* WHAT THE TASK ASKS *
Reproduce the listing exactly, so that no line differs from the original.

--------

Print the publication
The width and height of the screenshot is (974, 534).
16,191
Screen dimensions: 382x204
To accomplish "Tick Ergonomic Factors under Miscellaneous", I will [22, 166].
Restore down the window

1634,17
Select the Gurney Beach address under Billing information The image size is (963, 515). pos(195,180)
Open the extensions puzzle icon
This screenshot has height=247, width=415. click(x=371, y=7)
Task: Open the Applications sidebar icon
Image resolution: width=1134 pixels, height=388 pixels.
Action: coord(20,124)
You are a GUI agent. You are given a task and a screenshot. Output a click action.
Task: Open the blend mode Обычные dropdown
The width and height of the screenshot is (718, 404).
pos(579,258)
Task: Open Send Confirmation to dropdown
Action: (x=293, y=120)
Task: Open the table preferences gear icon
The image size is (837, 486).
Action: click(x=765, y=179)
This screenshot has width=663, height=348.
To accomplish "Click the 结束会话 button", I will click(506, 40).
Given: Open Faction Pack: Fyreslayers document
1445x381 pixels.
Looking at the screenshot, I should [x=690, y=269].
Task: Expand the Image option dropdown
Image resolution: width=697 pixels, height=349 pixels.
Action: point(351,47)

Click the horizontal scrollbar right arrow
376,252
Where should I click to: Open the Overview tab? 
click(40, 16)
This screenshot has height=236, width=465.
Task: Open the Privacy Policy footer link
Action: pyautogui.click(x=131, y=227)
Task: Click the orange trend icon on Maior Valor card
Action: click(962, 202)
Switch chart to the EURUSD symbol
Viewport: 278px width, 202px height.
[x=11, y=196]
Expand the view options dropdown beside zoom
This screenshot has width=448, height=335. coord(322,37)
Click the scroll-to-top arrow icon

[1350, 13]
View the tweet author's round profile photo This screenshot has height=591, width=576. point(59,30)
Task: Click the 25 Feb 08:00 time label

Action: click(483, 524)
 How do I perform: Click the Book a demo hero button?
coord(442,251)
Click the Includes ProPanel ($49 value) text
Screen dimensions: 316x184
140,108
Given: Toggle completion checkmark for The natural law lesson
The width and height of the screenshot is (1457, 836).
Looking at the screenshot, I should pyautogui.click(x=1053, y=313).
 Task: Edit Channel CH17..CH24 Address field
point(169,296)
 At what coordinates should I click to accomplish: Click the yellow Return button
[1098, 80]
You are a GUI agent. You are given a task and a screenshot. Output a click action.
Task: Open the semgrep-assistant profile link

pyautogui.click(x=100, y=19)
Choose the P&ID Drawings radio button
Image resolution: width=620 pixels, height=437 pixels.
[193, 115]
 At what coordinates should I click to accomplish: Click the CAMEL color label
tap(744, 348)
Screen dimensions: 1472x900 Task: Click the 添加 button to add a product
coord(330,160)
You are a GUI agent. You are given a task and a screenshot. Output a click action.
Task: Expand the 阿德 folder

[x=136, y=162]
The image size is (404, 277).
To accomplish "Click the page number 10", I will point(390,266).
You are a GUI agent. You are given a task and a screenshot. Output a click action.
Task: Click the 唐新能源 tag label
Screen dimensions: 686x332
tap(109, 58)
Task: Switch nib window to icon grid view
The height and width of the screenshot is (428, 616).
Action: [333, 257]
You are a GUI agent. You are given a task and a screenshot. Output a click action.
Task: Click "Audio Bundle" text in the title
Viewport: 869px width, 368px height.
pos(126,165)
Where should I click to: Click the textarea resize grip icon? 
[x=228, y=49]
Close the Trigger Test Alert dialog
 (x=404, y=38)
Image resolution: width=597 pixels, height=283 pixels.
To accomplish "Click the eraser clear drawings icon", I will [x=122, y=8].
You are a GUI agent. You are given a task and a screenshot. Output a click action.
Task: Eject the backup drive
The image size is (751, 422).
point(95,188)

--------

* FINAL ANSWER *
Print the publication
The width and height of the screenshot is (974, 534).
16,191
Screen dimensions: 382x204
To accomplish "Tick Ergonomic Factors under Miscellaneous", I will [22, 166].
Restore down the window

1634,17
Select the Gurney Beach address under Billing information The image size is (963, 515). pos(195,180)
Open the extensions puzzle icon
This screenshot has height=247, width=415. click(x=371, y=7)
Task: Open the Applications sidebar icon
Image resolution: width=1134 pixels, height=388 pixels.
Action: coord(20,124)
You are a GUI agent. You are given a task and a screenshot. Output a click action.
Task: Open the blend mode Обычные dropdown
The width and height of the screenshot is (718, 404).
pos(579,258)
Task: Open Send Confirmation to dropdown
Action: (x=293, y=120)
Task: Open the table preferences gear icon
The image size is (837, 486).
Action: click(x=765, y=179)
This screenshot has width=663, height=348.
To accomplish "Click the 结束会话 button", I will click(506, 40).
Given: Open Faction Pack: Fyreslayers document
1445x381 pixels.
Looking at the screenshot, I should [x=690, y=269].
Task: Expand the Image option dropdown
Image resolution: width=697 pixels, height=349 pixels.
Action: point(351,47)

Click the horizontal scrollbar right arrow
376,252
Where should I click to: Open the Overview tab? 
click(40, 16)
This screenshot has height=236, width=465.
Task: Open the Privacy Policy footer link
Action: pyautogui.click(x=131, y=227)
Task: Click the orange trend icon on Maior Valor card
Action: click(962, 202)
Switch chart to the EURUSD symbol
Viewport: 278px width, 202px height.
[x=11, y=196]
Expand the view options dropdown beside zoom
This screenshot has width=448, height=335. coord(322,37)
Click the scroll-to-top arrow icon

[1350, 13]
View the tweet author's round profile photo This screenshot has height=591, width=576. point(59,30)
Task: Click the 25 Feb 08:00 time label

Action: click(483, 524)
 How do I perform: Click the Book a demo hero button?
coord(442,251)
Click the Includes ProPanel ($49 value) text
Screen dimensions: 316x184
140,108
Given: Toggle completion checkmark for The natural law lesson
The width and height of the screenshot is (1457, 836).
Looking at the screenshot, I should pyautogui.click(x=1053, y=313).
 Task: Edit Channel CH17..CH24 Address field
point(169,296)
 At what coordinates should I click to accomplish: Click the yellow Return button
[1098, 80]
You are a GUI agent. You are given a task and a screenshot. Output a click action.
Task: Open the semgrep-assistant profile link

pyautogui.click(x=100, y=19)
Choose the P&ID Drawings radio button
Image resolution: width=620 pixels, height=437 pixels.
[193, 115]
 At what coordinates should I click to accomplish: Click the CAMEL color label
tap(744, 348)
Screen dimensions: 1472x900 Task: Click the 添加 button to add a product
coord(330,160)
You are a GUI agent. You are given a task and a screenshot. Output a click action.
Task: Expand the 阿德 folder

[x=136, y=162]
The image size is (404, 277).
To accomplish "Click the page number 10", I will point(390,266).
You are a GUI agent. You are given a task and a screenshot. Output a click action.
Task: Click the 唐新能源 tag label
Screen dimensions: 686x332
tap(109, 58)
Task: Switch nib window to icon grid view
The height and width of the screenshot is (428, 616).
Action: [333, 257]
You are a GUI agent. You are given a task and a screenshot. Output a click action.
Task: Click "Audio Bundle" text in the title
Viewport: 869px width, 368px height.
pos(126,165)
Where should I click to: Click the textarea resize grip icon? 
[x=228, y=49]
Close the Trigger Test Alert dialog
 (x=404, y=38)
Image resolution: width=597 pixels, height=283 pixels.
To accomplish "Click the eraser clear drawings icon", I will [x=122, y=8].
You are a GUI agent. You are given a task and a screenshot. Output a click action.
Task: Eject the backup drive
The image size is (751, 422).
point(95,188)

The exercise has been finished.